Der Preis für eine Reise nach Deutschland, so sagen Syrer in Tripolis, sei rund 4000 Franken. Für die meisten Flüchtlingsfamilien ist dieser Ausweg aus der libanesischen Sackgasse schlicht unerschwinglich. Noch bitterer ist die Lage freilich für Suhail, einen 53-jährigen Offizier der syrischen Armee, der in Tripolis festsitzt. Er sei auf der Seite der Aufständischen, sagt Suhail, und sei deshalb für acht Monate in einem Gefängnis des syrischen Regimes gewesen. Nach seiner Freilassung sei er von Jabhat al-Nusra, dem syrischen Kaida-Ableger, gefangen genommen worden, offenbar weil dessen Mitglieder ihn im Verdacht hatten, im Gefängnis mit dem Regime paktiert zu haben. Es sei ihm schliesslich gelungen, zu fliehen und sich bis nach Tripolis durchzuschlagen.

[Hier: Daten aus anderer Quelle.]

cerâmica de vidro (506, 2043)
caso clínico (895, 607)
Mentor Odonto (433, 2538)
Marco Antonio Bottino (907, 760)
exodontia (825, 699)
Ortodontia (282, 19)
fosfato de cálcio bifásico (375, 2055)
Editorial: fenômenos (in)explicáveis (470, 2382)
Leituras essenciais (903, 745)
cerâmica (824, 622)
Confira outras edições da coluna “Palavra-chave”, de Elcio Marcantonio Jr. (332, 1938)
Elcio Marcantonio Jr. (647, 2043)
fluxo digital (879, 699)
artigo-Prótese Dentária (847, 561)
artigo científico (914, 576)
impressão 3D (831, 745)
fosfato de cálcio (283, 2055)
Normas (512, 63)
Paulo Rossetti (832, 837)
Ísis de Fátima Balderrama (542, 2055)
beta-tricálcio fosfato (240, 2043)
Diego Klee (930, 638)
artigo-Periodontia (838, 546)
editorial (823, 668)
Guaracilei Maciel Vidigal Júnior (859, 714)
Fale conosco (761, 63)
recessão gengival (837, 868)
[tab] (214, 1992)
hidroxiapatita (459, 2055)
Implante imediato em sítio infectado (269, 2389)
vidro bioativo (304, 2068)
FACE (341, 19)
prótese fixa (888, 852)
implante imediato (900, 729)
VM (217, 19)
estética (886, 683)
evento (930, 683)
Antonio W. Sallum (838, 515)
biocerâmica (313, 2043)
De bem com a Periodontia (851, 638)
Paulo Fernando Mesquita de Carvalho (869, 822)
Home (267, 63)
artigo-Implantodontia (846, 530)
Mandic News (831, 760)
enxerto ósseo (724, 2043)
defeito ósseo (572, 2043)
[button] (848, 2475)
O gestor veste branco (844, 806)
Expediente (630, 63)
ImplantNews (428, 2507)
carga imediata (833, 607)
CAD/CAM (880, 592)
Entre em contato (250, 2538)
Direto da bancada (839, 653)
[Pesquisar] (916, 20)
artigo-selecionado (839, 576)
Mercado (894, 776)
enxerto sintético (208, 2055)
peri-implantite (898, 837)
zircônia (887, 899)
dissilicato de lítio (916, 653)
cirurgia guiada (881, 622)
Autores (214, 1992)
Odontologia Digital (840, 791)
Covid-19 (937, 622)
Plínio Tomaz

Aber Suhail ist im Hause seines Schwagers blockiert, bei dem er Aufnahme gefunden hat. «Ich habe keine Papiere. Wenn mich die Polizei an einem Checkpoint aufhält, liefern sie mich vielleicht nach Syrien aus. Deshalb habe ich Angst, nach Beirut zu gehen, um bei einer Botschaft einen Asylantrag zu stellen. Ich wage mich kaum aus der Wohnung hinaus. Meine Frau und meine zwei Töchter wollten zu mir kommen. Aber die Syrer haben sie an der Grenze aufgehalten, einen Monat ins Gefängnis gesteckt und zurückgeschickt. Was kann ich tun?»